Git Data Storage
Later we are going to use some of the lower level commands in Git and create Git data objects. To prepare ourselves, let’s review three pieces of Git:
We’ll talk about the following pieces:
What is stored in these data objects? The contents and changes of the repository.
We’ll start with a Blob.
A blob is where Git stores the contents of a file that it tracking as part of the repository.
The file is referenced using a 40 character SHA‑1 hash made from the contents of the blob (the contents of the file). You’ve seen these before when referencing commits. Git uses SHA1 hashes for tracking all data in its repository. It guarantees a unique id for each data object.
One side effect of using only the contents of the file in a blob is that other files with the same contents just reference the same blob and don’t have to be store twice.
So a blob, with a unique id, which is created with a SHA1 hash of the contents of the blog, points to an actual file.
[blob 3837d8] — [index.html]
Using an SHA‑1 hash
Git doesn’t use the SHA‑1 hash to secure anything. It uses it because it’s “content-addressable” storage. This means that it can be tracked and retrieved based on its content, not its location.
Like a blob is a representation of a file, a tree is really a representation of a file system object but with a different name. For our purposes, we can think of a tree as a directory. It contains blobs (files) and other trees (subdirectories). And the trees inside the tree can contain both as well.
[TREE] / [blob] — [TREE] / [blob] \ [blob] \ [blob]
Just like with a blob, a tree contains the contents of the directory it references (which would be pointers to other blobs and trees) and is identified with a SHA1 hash.
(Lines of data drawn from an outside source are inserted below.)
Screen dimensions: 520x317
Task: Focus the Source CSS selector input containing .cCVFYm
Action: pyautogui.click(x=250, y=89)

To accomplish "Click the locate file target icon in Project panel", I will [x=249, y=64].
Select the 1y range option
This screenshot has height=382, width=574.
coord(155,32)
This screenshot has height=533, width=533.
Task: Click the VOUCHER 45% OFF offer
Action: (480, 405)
A commit is a snapshot of what the tree looked like at any given time.
The HEAD in a repository is just a pointer to a commit, which is the object that store the state of the repository when that commit object was created.
[COMMIT] — [TREE] / [blob] — [TREE] / [blob] \ [blob] \ [blob]
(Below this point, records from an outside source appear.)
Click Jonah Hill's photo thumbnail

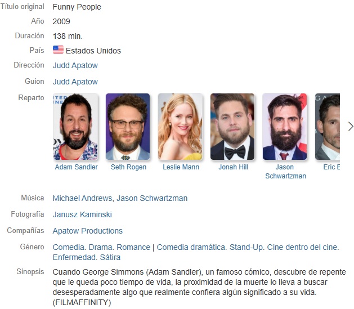[232, 127]
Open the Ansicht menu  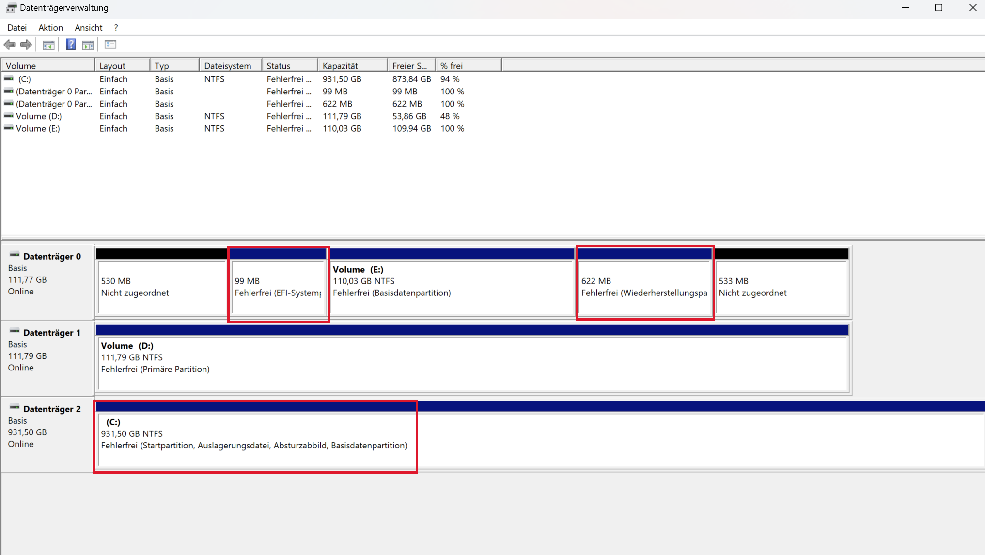pos(89,28)
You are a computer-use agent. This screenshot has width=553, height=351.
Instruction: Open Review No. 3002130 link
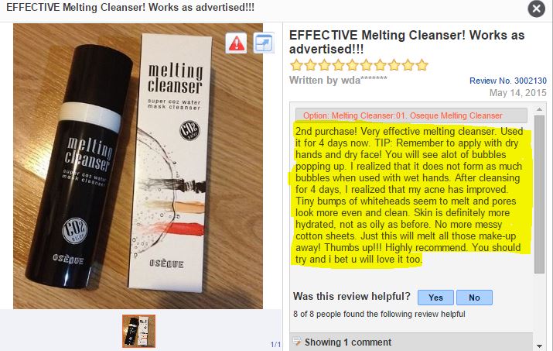click(x=508, y=81)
Commits are organized in a one-way collection (directed acyclic graph) and represent the history of your changes in the repository.
A commit object contain the following:
- a hash of the tree object that contains the commit
- the name of the author who created the new version
- the name of the person who created the commit object (usually the same as the person who created the new version)
- the commit message
All of those together are the commit object and the object’s SHA‑1 hash is based on those. This makes commits unique while also keeping the pieces of the commit separate.